>>>>

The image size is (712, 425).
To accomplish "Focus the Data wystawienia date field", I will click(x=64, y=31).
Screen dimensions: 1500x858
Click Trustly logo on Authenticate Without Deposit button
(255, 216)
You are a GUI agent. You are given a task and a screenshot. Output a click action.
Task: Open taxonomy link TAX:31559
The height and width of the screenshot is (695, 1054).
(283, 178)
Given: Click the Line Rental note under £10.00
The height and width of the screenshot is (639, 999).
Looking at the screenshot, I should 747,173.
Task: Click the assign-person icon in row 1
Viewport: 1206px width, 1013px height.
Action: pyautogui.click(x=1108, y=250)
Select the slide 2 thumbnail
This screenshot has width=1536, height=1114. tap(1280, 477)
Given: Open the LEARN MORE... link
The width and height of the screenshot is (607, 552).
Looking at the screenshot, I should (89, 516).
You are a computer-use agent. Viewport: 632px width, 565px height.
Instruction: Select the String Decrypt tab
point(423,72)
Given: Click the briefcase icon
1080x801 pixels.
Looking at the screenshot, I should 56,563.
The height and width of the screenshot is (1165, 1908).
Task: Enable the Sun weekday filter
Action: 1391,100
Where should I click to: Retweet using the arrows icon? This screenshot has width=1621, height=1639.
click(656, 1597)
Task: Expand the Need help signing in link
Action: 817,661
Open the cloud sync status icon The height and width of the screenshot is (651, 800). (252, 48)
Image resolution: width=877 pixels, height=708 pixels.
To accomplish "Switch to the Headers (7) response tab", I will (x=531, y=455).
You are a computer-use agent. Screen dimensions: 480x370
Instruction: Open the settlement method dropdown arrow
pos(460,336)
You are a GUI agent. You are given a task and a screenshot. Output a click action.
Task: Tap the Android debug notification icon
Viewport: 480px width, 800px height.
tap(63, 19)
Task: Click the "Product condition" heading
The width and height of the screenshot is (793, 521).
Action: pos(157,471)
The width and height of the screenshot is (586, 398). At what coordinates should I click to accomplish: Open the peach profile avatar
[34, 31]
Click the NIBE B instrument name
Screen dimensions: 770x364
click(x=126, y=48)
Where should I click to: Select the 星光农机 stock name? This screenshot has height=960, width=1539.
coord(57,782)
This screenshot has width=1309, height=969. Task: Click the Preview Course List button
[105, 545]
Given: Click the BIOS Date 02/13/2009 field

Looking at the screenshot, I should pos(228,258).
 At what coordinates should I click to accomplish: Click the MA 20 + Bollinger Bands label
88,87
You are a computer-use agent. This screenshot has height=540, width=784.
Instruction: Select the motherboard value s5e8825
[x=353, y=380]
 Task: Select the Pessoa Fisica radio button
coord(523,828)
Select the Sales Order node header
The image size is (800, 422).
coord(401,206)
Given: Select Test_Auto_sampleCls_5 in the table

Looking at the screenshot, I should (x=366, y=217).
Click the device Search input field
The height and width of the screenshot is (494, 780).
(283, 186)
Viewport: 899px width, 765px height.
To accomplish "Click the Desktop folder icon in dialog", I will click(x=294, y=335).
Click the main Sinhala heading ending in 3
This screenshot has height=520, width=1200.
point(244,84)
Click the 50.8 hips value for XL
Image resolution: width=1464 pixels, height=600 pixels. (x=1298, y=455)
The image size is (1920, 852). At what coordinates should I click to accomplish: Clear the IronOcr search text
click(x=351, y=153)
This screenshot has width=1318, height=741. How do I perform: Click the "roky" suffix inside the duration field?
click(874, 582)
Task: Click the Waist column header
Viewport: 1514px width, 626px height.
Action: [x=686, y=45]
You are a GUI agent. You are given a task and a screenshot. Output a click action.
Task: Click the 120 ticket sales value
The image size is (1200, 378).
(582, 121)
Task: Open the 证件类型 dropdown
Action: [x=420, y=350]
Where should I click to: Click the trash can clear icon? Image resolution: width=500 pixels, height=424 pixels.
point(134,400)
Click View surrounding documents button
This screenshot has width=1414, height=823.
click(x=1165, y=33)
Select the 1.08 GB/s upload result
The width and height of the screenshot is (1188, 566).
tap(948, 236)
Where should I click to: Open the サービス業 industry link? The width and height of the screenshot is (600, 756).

<<<<

## Aim of the exercise
Please write out the whole listing once more, exactly.

## Exercise answer
The image size is (712, 425).
To accomplish "Focus the Data wystawienia date field", I will click(x=64, y=31).
Screen dimensions: 1500x858
Click Trustly logo on Authenticate Without Deposit button
(255, 216)
You are a GUI agent. You are given a task and a screenshot. Output a click action.
Task: Open taxonomy link TAX:31559
The height and width of the screenshot is (695, 1054).
(283, 178)
Given: Click the Line Rental note under £10.00
The height and width of the screenshot is (639, 999).
Looking at the screenshot, I should 747,173.
Task: Click the assign-person icon in row 1
Viewport: 1206px width, 1013px height.
Action: pyautogui.click(x=1108, y=250)
Select the slide 2 thumbnail
This screenshot has width=1536, height=1114. tap(1280, 477)
Given: Open the LEARN MORE... link
The width and height of the screenshot is (607, 552).
Looking at the screenshot, I should (89, 516).
You are a computer-use agent. Viewport: 632px width, 565px height.
Instruction: Select the String Decrypt tab
point(423,72)
Given: Click the briefcase icon
1080x801 pixels.
Looking at the screenshot, I should 56,563.
The height and width of the screenshot is (1165, 1908).
Task: Enable the Sun weekday filter
Action: 1391,100
Where should I click to: Retweet using the arrows icon? This screenshot has width=1621, height=1639.
click(656, 1597)
Task: Expand the Need help signing in link
Action: 817,661
Open the cloud sync status icon The height and width of the screenshot is (651, 800). (252, 48)
Image resolution: width=877 pixels, height=708 pixels.
To accomplish "Switch to the Headers (7) response tab", I will (x=531, y=455).
You are a computer-use agent. Screen dimensions: 480x370
Instruction: Open the settlement method dropdown arrow
pos(460,336)
You are a GUI agent. You are given a task and a screenshot. Output a click action.
Task: Tap the Android debug notification icon
Viewport: 480px width, 800px height.
tap(63, 19)
Task: Click the "Product condition" heading
The width and height of the screenshot is (793, 521).
Action: pos(157,471)
The width and height of the screenshot is (586, 398). At what coordinates should I click to accomplish: Open the peach profile avatar
[34, 31]
Click the NIBE B instrument name
Screen dimensions: 770x364
click(x=126, y=48)
Where should I click to: Select the 星光农机 stock name? This screenshot has height=960, width=1539.
coord(57,782)
This screenshot has width=1309, height=969. Task: Click the Preview Course List button
[105, 545]
Given: Click the BIOS Date 02/13/2009 field

Looking at the screenshot, I should pos(228,258).
 At what coordinates should I click to accomplish: Click the MA 20 + Bollinger Bands label
88,87
You are a computer-use agent. This screenshot has height=540, width=784.
Instruction: Select the motherboard value s5e8825
[x=353, y=380]
 Task: Select the Pessoa Fisica radio button
coord(523,828)
Select the Sales Order node header
The image size is (800, 422).
coord(401,206)
Given: Select Test_Auto_sampleCls_5 in the table

Looking at the screenshot, I should (x=366, y=217).
Click the device Search input field
The height and width of the screenshot is (494, 780).
(283, 186)
Viewport: 899px width, 765px height.
To accomplish "Click the Desktop folder icon in dialog", I will click(x=294, y=335).
Click the main Sinhala heading ending in 3
This screenshot has height=520, width=1200.
point(244,84)
Click the 50.8 hips value for XL
Image resolution: width=1464 pixels, height=600 pixels. (x=1298, y=455)
The image size is (1920, 852). At what coordinates should I click to accomplish: Clear the IronOcr search text
click(x=351, y=153)
This screenshot has width=1318, height=741. How do I perform: Click the "roky" suffix inside the duration field?
click(874, 582)
Task: Click the Waist column header
Viewport: 1514px width, 626px height.
Action: [x=686, y=45]
You are a GUI agent. You are given a task and a screenshot. Output a click action.
Task: Click the 120 ticket sales value
The image size is (1200, 378).
(582, 121)
Task: Open the 证件类型 dropdown
Action: [x=420, y=350]
Where should I click to: Click the trash can clear icon? Image resolution: width=500 pixels, height=424 pixels.
point(134,400)
Click View surrounding documents button
This screenshot has width=1414, height=823.
click(x=1165, y=33)
Select the 1.08 GB/s upload result
The width and height of the screenshot is (1188, 566).
tap(948, 236)
Where should I click to: Open the サービス業 industry link? The width and height of the screenshot is (600, 756).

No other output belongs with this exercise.